Women in Pakistan have a greater burden of clinical cardiovascular risk factors than men.
Migrant South Asian population in the West, particularly women, is more predisposed to central obesity and metabolic syndromes than native Caucasians. However, the burden of coexistence of clinical risk factors for cardiovascular disease (CVD) and associated gender disparities in native population of South Asia are not known. We analyzed the National Health Survey of Pakistan (NHSP) (1990-1994) data to study the same in the population of Pakistan.
Data from 9442 individuals age 15 years or over from the National Health Survey of Pakistan (NHSP) (1990-1994) was analyzed. The primary outcome was defined as the coexistence of at least two of the following five clinical risk factors for CVD. Hypertension (systolic blood pressure > or = 140 mm Hg, or diastolic blood pressure > or = 90 mm Hg, or current therapy with antihypertensive medications); diabetes (non-fasting blood glucose > or = 140 mg/dl (7.8 mmol/l), or known history of diabetes); proteinuria (dipstick urine protein > 1+); hyperlipidemia (random blood cholesterol > or = 200 mg/dl (5.17 mmol/l)), and central obesity (waist circumference of > or = 80 cm in women and > or = 90 cm in men.
The overall prevalence (95% confidence intervals) of the coexistence of risk factors for CVD was 17.2% (16.4-18.0%): 13.0% (12.1-14.1%) in men and 20.9% (19.8-22.0%) in women (p < 0.001). Multivariate analysis revealed that men had at significantly lower odds of coexistence of risk factors than women with OR, 95% CI of 0.53, 0.47-0.61, and this difference increased in magnitude with age (interaction p < 0.001). In addition to Muhajir, Sindhi and Pashtun vs Punjabi ethnicity, factors independently associated with primary outcome were age (OR, 95% CI) (1.06, 1.05-1.06, for each one year increase), urban dwelling vs rural dwelling (1.45, 1.24-1.70), high (1.97, 1.61-2.45) and mid (1.44, 1.23-1.70) vs low socioeconomic status, body mass index (1.17, 1.15-1.18, for each one kg/m(2) increase), and high consumption of meat (1.77, 1.52-2.06) and ghee (1.26, 1.00-1.54).
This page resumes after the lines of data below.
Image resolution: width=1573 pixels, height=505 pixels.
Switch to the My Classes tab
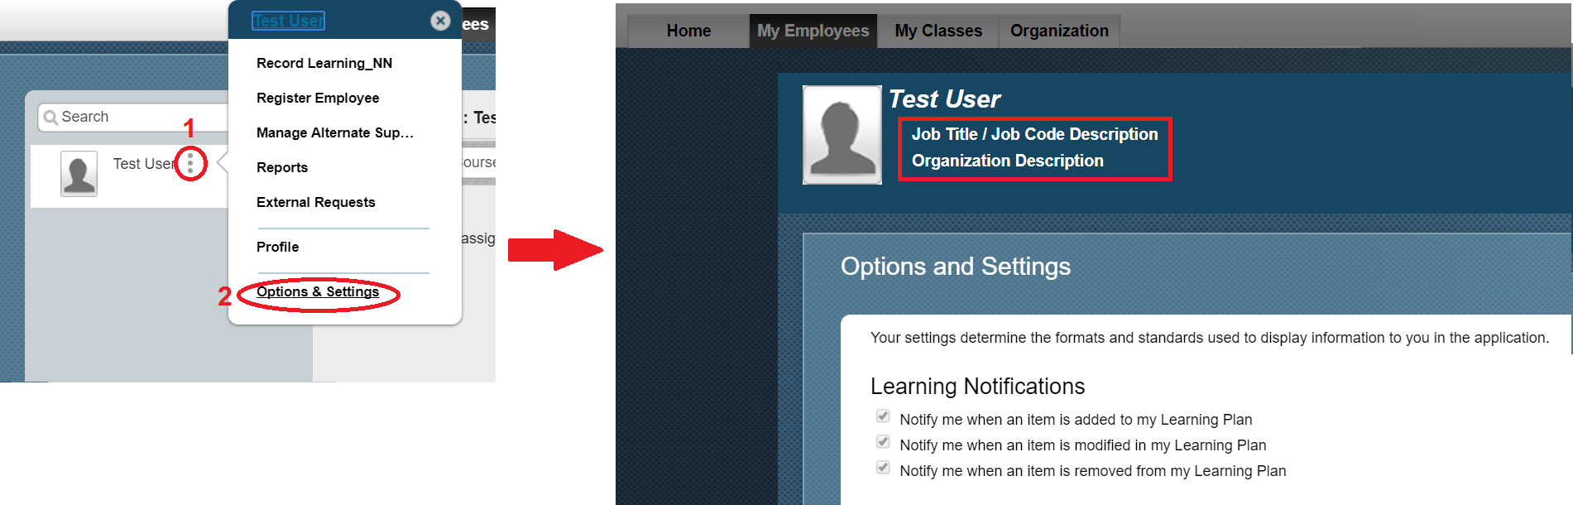tap(938, 31)

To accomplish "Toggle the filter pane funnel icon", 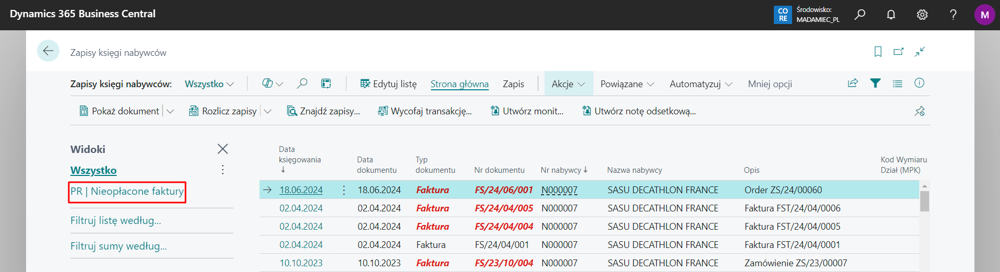I will 875,84.
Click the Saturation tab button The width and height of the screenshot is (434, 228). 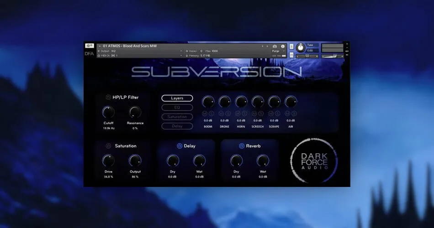[177, 117]
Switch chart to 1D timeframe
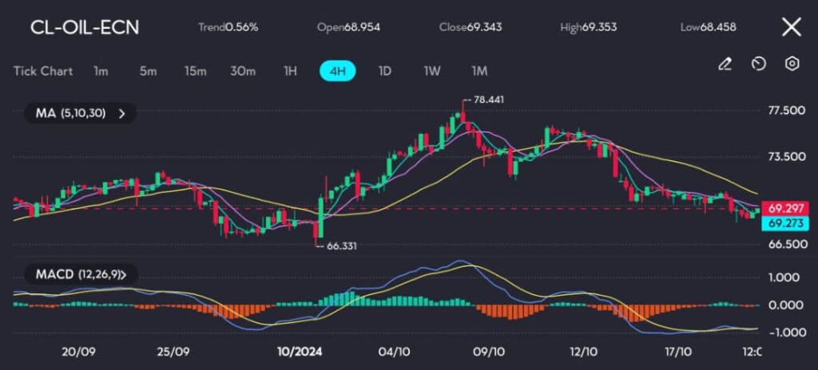 click(x=385, y=71)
Potentially modifiable factors including obesity and saturated fat intake are associated with increased prevalence of CVD risk factors. The high burden of multiple CVD risk factors in women compared to men highlight the need for targeting this vulnerable segment of population in CVD prevention programs in Pakistan, and, possibly neighbouring countries.